Good theory, bad execution. After Nicklaus reworked the course, neighbors peppered the country club with phone calls and letters complaining that the retention ponds stank, water was overflowing into the back yards that bordered the course, and mosquitoes and reptiles were multiplying (including, according to a representative from a neighborhood homeowners' association, one particularly venomous breed of toad that is "causing small household animals to die").
According to a DERM engineer, the problem results from a combination of ills, including undersize drainage pipes and deviations from the original design. (Says David Heatwole, Golden Bear's lead designer on the La Gorce project: "There were [flooding] problems before and we tried to help alleviate that with the new design. There are still some problems. They had a good course, and now we think they have a better course. Hopefully the thing will be settled and we can all move on.")
A similar situation has plagued the Golf Club of Miami, which underwent a redesign in 1989. According to the course's agronomy consultant Earl Grey, who is also a member of the team that took over management of the course in 1994, the links were built two feet too low and will require the addition of a couple of pumps to handle the water that floods the course after heavy rainfalls.
Those are the flops. At the other end of the county, in the plush condominium hideaway of the Deering Bay Yacht & Country Club on the edge of Biscayne Bay, legendary golfer Arnold Palmer's redesign of the old King's Bay course has been praised by golfers and environmentalists alike. To be fair to Nicklaus, Palmer had it a little easier: While prohibited from draining into the bay, he was permitted to divert stormwater directly into the course's ponds rather than into a retention area like La Gorce or through an exfiltration system a la Melreese. This is because, according to Elie Mehu, the groundwater beneath the course is so brackish it would never be used as a source of drinking water; therefore, it requires a lower level of protection.
But Palmer went well beyond what was required: He created several wetlands on the course; he dug a mangrove-lined channel connecting an inland lagoon to the bay, providing a migratory route for fish and other aquatic life; and he implemented a water-recycling system whereby rainwater that drains into the course's ponds is used for irrigation. In addition, stormwater runoff from the townhouses and condos in the development is channeled into the course's drainage and irrigation system. Ringed by mangrove trees, the course teems with wildlife. The Tropical Audubon Society conducts bird-spotting tours of the area; crocodiles patrol its ponds.
Says Rick Alleman, senior environmental scientist for the South Florida Water Management District: "I could justify playing golf there!"

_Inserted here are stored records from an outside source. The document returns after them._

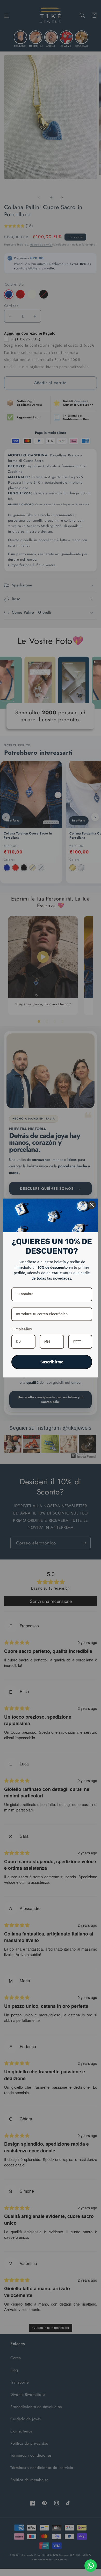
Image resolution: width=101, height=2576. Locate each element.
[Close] (91, 1205)
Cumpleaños (21, 1329)
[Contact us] (90, 2565)
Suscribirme (51, 1362)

But Deering Bay is only one course. And aside from DERM's regulators, who are primarily focused on new construction and potential redesigns, no one seems to be questioning golf's impact on South Florida's environment. While the environmental debate rages in other parts of the country and around the world -- a Tokyo-based international group called the Global Anti-Golf Movement, or GAG'M, claims to have stopped the construction of hundreds of golf courses in the Far East -- South Florida has remained a rancor-free bastion for the golf industry.